▶ **Quoted passage**
On Mon, Oct 23, 2023 at 08:33:44AM +0000, Liu, Yuan1 wrote:
> > -----Original Message-----
> > From: Daniel P. Berrangé <berra...@redhat.com>
> > Sent: Thursday, October 19, 2023 11:32 PM
> > To: Peter Xu <pet...@redhat.com>
> > Cc: Juan Quintela <quint...@redhat.com>; Liu, Yuan1
> > <yuan1....@intel.com>; faro...@suse.de; leob...@redhat.com; qemu-
> > de...@nongnu.org; Zou, Nanhai <nanhai....@intel.com>
> > Subject: Re: [PATCH 0/5] Live Migration Acceleration with IAA Compression
> > 
> > On Thu, Oct 19, 2023 at 11:23:31AM -0400, Peter Xu wrote:
> > > On Thu, Oct 19, 2023 at 03:52:14PM +0100, Daniel P. Berrangé wrote:
> > > > On Thu, Oct 19, 2023 at 01:40:23PM +0200, Juan Quintela wrote:
> > > > > Yuan Liu <yuan1....@intel.com> wrote:
> > > > > > Hi,
> > > > > >
> > > > > > I am writing to submit a code change aimed at enhancing live
> > > > > > migration acceleration by leveraging the compression capability
> > > > > > of the Intel In-Memory Analytics Accelerator (IAA).

▶ **Actions to take**
(1) List every time of day that appears in the mailing-list email about IAA compression.
(2) Pick up the mailing-list email about IAA compression for live migration after its last line, and keep writing it.

▶ **Stored data**
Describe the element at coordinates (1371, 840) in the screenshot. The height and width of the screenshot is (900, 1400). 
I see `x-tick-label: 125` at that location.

▶ **Answers given**
(1) 08:33:44AM, 11:32 PM, 11:23:31AM, 03:52:14PM, 01:40:23PM

(2)
> > > > > >
> > > > > > Enabling compression functionality during the live migration
> > > > > > process can enhance performance, thereby reducing downtime and
> > > > > > network bandwidth requirements. However, this improvement comes
> > > > > > at the cost of additional CPU resources, posing a challenge for
> > > > > > cloud service providers in terms of resource allocation. To
> > > > > > address this challenge, I have focused on offloading the compression
> > overhead to the IAA hardware, resulting in performance gains.
> > > > > >
> > > > > > The implementation of the IAA (de)compression code is based on
> > > > > > Intel Query Processing Library (QPL), an open-source software
> > > > > > project designed for IAA high-level software programming.
> > > > >
> > > > > After reviewing the patches:
> > > > >
> > > > > - why are you doing this on top of old compression code, that is
> > > > >   obsolete, deprecated and buggy
> Some users have not enabled the multifd feature yet, but they will decide 
> whether to enable the compression feature based on the load situation. So I'm 
> wondering if, without multifd, the compression functionality will no longer 
> be available?
> 
> > > > > - why are you not doing it on top of multifd.
> I plan to submit the support for multifd independently because the
> multifd compression and legacy compression code are separate.

So the core question her (for migration maintainers) is whether
contributors should be spending any time at all on non-multifd
code, or if new features should be exclusively for multifd ?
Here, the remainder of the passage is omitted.